Joane states "I suspect if many of them tested, we would be seeing more
positive tests."
It isn't whether or not the active ingredient
tests, it's whether there's a test in use for competition testing that catches
it. I have to assume that in the interest of time the drug tests are
chemical in nature--gas or high-pressure liquid chromatography, mass spec, that
sort of thing. If the active ingredient doesn't belong to the same
chemical families as the targeted drugs, it won't test positive in traditional
chemical tests if the tests used don't cover it's chemical family.
Conversely, you could feed an herb which contains something chemically related
to a banned substance, and get a false positive even if it actually has no
effect in the animal at all. It depends on the sensitivity of the
tests being used to subtle diffrences in chemical
structure. If the test looks for the main chemical structure,
for example, and not the specific side chains which cause the drug to work, then
you could get a false positive.
For example: Suppose I wanted to test an
animal for perphenazine, and it hadn't had perphenazine but had been dewormed
the day before with phenothiazine. Phenothiazine is the parent compound of
perphenazine, piperazine, and acepromazine. If I use a chemical
test that's solely based on the presence of the phenothiazine ring
structure, the animal will test positive for perphenazine (this is purely
hypothetical, as I know nothing about specific tests for either one).
On the other hand, if I incubate it and perphenazine in cultures of
rat pituitary cells, then test the culture medium for prolactin, the
test on the phenothiazine would be expected to come back negative for
perphenazine. Same chemical family, vastly different
activities.
It goes back to the magical triangle of research...Speed, Accuracy, and
Precision. You can have any two of the 3 , but never all three.

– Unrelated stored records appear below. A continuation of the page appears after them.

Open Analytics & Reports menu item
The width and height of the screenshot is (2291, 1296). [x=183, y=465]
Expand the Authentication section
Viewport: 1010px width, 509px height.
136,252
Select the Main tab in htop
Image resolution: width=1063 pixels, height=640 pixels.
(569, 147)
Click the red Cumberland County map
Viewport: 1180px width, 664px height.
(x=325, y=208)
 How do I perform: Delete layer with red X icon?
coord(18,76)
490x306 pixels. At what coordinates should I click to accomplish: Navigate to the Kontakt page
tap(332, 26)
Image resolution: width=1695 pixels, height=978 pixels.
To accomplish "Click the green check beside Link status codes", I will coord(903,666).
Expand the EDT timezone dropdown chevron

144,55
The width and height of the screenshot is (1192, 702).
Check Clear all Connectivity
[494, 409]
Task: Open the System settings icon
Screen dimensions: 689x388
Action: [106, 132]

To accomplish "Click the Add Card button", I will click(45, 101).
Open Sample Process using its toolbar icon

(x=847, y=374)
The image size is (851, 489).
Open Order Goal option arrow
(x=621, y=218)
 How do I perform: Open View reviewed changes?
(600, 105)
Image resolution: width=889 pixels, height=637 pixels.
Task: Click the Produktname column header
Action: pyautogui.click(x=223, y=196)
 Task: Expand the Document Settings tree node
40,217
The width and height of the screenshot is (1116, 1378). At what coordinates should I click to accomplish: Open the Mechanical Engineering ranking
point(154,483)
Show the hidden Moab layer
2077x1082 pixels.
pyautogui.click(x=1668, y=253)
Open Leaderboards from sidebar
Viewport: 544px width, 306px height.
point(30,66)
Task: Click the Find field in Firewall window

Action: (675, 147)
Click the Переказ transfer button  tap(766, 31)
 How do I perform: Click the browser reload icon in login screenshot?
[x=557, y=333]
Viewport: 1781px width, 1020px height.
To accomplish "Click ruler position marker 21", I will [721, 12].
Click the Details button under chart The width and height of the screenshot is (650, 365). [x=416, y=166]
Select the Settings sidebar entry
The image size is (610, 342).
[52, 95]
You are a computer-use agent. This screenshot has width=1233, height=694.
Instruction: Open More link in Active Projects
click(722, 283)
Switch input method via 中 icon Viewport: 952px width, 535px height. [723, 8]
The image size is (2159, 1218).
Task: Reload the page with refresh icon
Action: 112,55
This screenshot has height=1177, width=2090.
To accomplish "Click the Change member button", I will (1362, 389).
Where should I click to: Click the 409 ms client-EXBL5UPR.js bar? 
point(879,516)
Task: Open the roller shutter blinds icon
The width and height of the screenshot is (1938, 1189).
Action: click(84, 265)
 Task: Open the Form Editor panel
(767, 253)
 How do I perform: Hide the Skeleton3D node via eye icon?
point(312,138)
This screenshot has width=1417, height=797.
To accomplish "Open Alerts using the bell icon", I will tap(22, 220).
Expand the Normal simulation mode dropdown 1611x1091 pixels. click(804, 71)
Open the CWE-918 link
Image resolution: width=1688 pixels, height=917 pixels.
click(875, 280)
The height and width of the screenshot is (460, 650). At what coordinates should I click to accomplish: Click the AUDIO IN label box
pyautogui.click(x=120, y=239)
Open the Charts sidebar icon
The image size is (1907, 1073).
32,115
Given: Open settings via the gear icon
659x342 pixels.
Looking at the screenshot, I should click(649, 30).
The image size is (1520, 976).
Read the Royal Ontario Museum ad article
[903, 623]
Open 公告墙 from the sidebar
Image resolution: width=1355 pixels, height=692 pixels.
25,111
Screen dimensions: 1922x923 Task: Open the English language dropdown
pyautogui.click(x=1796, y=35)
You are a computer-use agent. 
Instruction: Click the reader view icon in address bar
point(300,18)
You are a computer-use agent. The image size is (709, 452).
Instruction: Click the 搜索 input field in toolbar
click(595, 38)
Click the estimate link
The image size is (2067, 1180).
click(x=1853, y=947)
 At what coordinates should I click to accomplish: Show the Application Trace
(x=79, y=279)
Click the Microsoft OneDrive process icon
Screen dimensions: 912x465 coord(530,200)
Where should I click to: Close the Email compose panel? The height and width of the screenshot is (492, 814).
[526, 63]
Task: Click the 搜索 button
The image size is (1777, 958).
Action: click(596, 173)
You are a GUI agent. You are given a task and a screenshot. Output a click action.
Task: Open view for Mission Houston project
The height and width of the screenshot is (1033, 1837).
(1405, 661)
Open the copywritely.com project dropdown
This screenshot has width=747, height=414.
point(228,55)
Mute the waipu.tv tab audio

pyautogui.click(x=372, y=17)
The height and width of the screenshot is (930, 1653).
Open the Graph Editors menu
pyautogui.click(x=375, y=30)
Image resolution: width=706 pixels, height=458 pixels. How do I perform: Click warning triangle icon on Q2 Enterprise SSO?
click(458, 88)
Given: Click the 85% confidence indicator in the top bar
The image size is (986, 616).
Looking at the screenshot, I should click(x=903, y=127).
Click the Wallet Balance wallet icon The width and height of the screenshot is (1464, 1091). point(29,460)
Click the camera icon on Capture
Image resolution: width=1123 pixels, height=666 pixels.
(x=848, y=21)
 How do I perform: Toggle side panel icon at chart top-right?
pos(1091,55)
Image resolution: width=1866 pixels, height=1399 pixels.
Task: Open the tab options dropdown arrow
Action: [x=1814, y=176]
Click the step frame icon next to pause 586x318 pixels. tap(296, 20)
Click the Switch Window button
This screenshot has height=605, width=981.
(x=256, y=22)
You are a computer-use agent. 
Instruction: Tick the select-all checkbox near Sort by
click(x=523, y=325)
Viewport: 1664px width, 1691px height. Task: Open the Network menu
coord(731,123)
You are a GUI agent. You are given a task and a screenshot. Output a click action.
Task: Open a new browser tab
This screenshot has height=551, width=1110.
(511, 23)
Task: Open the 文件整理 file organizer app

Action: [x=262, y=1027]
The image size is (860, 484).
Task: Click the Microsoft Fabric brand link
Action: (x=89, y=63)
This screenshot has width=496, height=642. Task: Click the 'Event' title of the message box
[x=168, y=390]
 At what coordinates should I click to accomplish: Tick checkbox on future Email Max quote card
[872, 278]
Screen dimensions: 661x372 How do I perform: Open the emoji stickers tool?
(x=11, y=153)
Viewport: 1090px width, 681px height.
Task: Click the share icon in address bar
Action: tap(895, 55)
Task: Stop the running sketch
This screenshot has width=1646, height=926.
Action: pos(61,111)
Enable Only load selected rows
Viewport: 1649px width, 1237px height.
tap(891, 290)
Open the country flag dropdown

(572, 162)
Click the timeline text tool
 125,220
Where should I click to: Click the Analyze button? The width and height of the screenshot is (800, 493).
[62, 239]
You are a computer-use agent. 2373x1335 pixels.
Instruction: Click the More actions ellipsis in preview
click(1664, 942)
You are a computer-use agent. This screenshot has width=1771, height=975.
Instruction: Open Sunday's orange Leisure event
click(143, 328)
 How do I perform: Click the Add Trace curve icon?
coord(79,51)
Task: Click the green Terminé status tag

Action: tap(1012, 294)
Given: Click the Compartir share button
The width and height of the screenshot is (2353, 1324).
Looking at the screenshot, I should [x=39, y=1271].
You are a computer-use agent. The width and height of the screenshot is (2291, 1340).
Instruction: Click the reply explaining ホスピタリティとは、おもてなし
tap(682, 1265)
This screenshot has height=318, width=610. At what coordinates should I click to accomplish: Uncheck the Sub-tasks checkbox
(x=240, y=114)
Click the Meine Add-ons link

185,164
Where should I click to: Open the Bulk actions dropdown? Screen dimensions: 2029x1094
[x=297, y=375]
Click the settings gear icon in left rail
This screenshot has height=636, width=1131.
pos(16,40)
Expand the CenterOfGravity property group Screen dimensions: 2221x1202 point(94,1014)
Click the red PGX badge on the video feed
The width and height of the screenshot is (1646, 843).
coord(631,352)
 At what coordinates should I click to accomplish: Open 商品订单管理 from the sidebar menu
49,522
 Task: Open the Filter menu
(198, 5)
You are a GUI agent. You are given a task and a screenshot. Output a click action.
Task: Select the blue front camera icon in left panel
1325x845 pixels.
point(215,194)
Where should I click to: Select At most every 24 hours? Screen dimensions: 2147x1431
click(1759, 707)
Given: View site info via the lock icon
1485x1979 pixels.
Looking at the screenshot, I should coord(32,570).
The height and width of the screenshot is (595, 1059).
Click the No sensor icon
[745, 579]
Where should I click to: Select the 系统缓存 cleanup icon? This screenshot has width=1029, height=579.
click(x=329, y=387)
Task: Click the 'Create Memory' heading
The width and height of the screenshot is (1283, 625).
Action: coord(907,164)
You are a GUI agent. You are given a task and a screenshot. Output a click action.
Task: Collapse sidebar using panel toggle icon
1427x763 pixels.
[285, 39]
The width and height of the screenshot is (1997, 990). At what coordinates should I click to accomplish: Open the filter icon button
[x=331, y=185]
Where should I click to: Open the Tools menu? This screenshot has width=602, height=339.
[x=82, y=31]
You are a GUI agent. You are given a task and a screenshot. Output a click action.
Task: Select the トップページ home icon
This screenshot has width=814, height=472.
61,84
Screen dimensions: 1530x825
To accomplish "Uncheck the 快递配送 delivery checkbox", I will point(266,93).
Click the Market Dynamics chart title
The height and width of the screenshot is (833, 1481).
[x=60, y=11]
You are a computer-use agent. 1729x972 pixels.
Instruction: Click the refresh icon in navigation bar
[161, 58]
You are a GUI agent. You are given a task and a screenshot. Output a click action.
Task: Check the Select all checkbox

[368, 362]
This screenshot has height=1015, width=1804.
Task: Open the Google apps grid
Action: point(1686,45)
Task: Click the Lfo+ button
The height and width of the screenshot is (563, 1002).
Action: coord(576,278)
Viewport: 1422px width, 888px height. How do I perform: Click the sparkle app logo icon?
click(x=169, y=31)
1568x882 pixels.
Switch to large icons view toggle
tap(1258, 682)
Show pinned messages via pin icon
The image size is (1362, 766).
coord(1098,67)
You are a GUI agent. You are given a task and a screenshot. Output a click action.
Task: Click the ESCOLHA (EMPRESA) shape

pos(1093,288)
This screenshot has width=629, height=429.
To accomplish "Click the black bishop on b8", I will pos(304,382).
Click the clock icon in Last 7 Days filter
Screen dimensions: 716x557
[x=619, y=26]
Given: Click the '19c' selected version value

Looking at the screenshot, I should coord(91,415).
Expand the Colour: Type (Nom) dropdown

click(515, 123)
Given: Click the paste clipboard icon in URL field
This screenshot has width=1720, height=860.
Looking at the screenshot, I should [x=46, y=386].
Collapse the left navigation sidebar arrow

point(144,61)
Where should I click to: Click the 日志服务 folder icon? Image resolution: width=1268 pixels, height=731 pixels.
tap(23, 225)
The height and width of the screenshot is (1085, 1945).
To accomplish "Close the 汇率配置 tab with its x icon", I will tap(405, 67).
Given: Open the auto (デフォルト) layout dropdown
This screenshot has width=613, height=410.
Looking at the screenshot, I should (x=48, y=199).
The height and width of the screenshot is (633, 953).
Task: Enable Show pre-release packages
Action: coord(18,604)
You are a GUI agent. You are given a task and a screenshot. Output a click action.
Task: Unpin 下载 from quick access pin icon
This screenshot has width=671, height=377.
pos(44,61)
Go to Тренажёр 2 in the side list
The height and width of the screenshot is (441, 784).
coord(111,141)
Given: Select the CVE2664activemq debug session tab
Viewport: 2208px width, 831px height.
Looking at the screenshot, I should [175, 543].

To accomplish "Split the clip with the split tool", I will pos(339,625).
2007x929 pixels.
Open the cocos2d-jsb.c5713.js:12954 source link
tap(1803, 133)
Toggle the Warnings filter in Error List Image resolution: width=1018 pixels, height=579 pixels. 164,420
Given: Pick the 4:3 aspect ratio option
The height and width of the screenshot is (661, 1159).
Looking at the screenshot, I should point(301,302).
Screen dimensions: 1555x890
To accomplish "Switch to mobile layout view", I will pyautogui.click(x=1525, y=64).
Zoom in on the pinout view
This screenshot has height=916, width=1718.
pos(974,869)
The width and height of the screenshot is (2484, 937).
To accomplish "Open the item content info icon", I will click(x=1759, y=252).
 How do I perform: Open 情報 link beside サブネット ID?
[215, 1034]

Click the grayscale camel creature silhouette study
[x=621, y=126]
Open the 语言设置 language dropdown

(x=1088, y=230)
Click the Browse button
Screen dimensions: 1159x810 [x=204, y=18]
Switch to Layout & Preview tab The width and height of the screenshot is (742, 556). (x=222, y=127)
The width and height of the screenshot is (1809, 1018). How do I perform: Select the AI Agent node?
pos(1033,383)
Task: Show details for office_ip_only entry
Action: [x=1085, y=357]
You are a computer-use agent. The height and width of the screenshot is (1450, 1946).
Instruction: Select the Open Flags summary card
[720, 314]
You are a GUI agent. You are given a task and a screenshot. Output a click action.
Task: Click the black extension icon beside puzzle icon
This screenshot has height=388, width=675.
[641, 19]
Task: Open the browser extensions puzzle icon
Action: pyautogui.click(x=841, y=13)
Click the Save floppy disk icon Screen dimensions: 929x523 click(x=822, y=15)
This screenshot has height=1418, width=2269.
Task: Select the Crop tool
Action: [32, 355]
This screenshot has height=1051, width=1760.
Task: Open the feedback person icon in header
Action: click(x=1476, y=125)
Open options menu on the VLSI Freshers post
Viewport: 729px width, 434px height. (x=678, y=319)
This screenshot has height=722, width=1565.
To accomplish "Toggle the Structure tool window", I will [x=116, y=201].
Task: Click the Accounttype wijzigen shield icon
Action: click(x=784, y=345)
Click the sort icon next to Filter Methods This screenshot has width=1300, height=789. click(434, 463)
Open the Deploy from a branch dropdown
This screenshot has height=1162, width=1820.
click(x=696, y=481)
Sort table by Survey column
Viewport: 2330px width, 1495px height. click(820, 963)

Choosing speed means you sacrifice either accuracy or precision--usually the
precision on the drug tests is pretty high, so that leaves accuracy as the
sacrificial lamb. Thus, false positives. The chemical test in my example
probably would only take as long as running it through a piece of computerized
analytical equipment. The cell culture would take several days from
establishing the cells in culture, incubating the treatment, then testing the
medium for the key element--and prolactin assays take about 2 to 3 days just for
that assay. In this case, speed would be sacrificed for accuracy.
The one thing you WON'T see as being acceptable would be sacrificing
precision...a test that can't reliably produce a positive result on the target
drug is useless.
So it's a catch-22. I think the most logical practice to follow is
"when in doubt, don't." If an herbal supplement is touted as having "The
same effects as....." then chances are it's going to work at the same active
site or somewhere very similar. The fact that it doesn't show up on a
standard test for the product it mimics is, in my opinion, irrelevant. It
has the same effect, thus, the intent is the same and perhaps is worse, if
the point behind using the supplement is to dodge the testing and to have an
animal compete when it's health or soundness may actually be compromised.